----- Text segment -----

Hence, we infer that PLA synthesized by PDP, is free from unwanted side reactions such as cyclization, since the bulky PDP group attached to the terminal carbonyl carbon, prevents PDP substitution, and thus prevents the macrocycle-forming backbiting reactions of the propagating anion.

NMR assignment of reacting species. To identify the reactive species involved in the PDP initiated bulk ring opening polymerization, we have recorded ¹H and ¹³C NMR spectra, of the PLA samples. Polymer samples are precipitated with hexane, and dried overnight under high vacuum, to remove unreacted contaminants such as lactide and residual initiators, which may affect the analysis. The ¹³C NMR spectrum of the PLA by PDP initiated ROP, when mixed with CDCl₃, exhibits strong signals due to the PLA chains. These include methyl carbon (16.7 ppm), methyne carbon (69.1 ppm) and carbonyl carbon (169.7 ppm) (Fig. 5). The expected weak signals for PDP carbons at 141, 107, 154, 48.2 and 25.3 ppm, also appear, and are indicated by letters d, e, f, g and h, respectively. The C_α–N peak of PDP, shifts up magnetic field at 141 ppm, with respect to the carbon atom.

Fig. 5 ¹³C NMR spectrum (400 MHz.) in CDCl₃ of PLA via PDP initiated ROP. Conditions: [L]/[I] = 25 at 120 °C, ROP time = 90 min. Species 1b as per Scheme 1.

¹³C NMR spectra of PLA synthesized by PDP with BA (Fig. 6), exhibit five additional peaks. The peaks corresponding to benzyl ring carbons, are at around 128.5, 128.6 and 128.7 ppm, with a very small peak at 140.4 ppm, for ipso-carbon. There is also a peak at ∼67 ppm, corresponding to the –CH₂ of BA attached to the PLA chain. ¹H NMR spectra of the PLA synthesized by PDP with BA (ESI, Appendix B, Fig. B1 and B2†), also exhibit additional benzenoid proton peaks at ∼7.3 ppm, along with a quartet at 4.35 ppm, assigned to PLA's terminal –CH–OH group. Hence, benzyl alcohol partly substitutes the PDP on the PLA chain. This observation is also confirmed by the MALDI TOF MS spectra (Fig. 3).

Fig. 6 ¹³C NMR spectrum (400 MHz) in CDCl₃ of PLA by PDP + BA (molar ratio = 1) initiated ROP. Conditions: [L]/[I] = 50 at 120 °C, ROP time = 90 min. Species 1b and 1c, as per Scheme 1.

IR spectra analysis. Representative IR spectra of PLA synthesized by PDP, with and without BA, are presented in Fig. 7. In both spectra, PLA's characteristic stretching frequencies (with a resolution of 2 cm⁻¹) for ν (C=O), ν_as (CH₃), ν_s (CH₃), ν (COC), and ν (C–COO), are at 1758, 2997, 2948, 1274 and 865 cm⁻¹, respectively. Bending frequencies for δ_s (CH₃), δ_as (CH₃) and δ (C=O), have been identified at 1385, 1458 and 760 cm⁻¹, respectively. The sharp peak corresponding to ν (CO–N) at ∼1645 cm⁻¹, highlights the presence of an amide group. The two distinct sharp bands appearing at 576 and 642 cm⁻¹, are due to the in-plane bending of the O=C–N group, formed by the PDP fragment, which lies at the end of the PLA chain, as confirmed by MALDI-TOF-MS analysis. The intensities of these peaks, are significantly reduced in case of PDP + BA as initiator, because of the partial substitution of PDP by benzyl oxide groups. This is in good agreement with its MALDI-TOF-MS spectra (Fig. 3), confirming the presence of both species, satisfying eqn (1) and (2).

----- Supplied material -----

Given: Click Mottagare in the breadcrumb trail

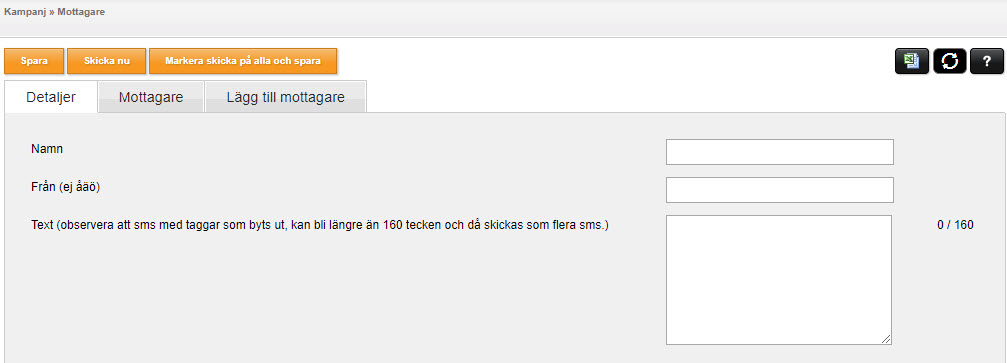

-----

Parts of the exercise ▸
1/ According to the PLA spectroscopy passage, at what wavenumber does the sharp ν (CO–N) peak that indicates an amide group appear?
2/ Please write out the PLA spectroscopy passage between "NMR assignment of" and "the carbon atom.", inclusive.
The material has no connection to the PLA spectroscopy passage.

Problem solutions ▸
1/ At about 1645 cm⁻¹.

2/
NMR assignment of reacting species. To identify the reactive species involved in the PDP initiated bulk ring opening polymerization, we have recorded ¹H and ¹³C NMR spectra, of the PLA samples. Polymer samples are precipitated with hexane, and dried overnight under high vacuum, to remove unreacted contaminants such as lactide and residual initiators, which may affect the analysis. The ¹³C NMR spectrum of the PLA by PDP initiated ROP, when mixed with CDCl₃, exhibits strong signals due to the PLA chains. These include methyl carbon (16.7 ppm), methyne carbon (69.1 ppm) and carbonyl carbon (169.7 ppm) (Fig. 5). The expected weak signals for PDP carbons at 141, 107, 154, 48.2 and 25.3 ppm, also appear, and are indicated by letters d, e, f, g and h, respectively. The C_α–N peak of PDP, shifts up magnetic field at 141 ppm, with respect to the carbon atom.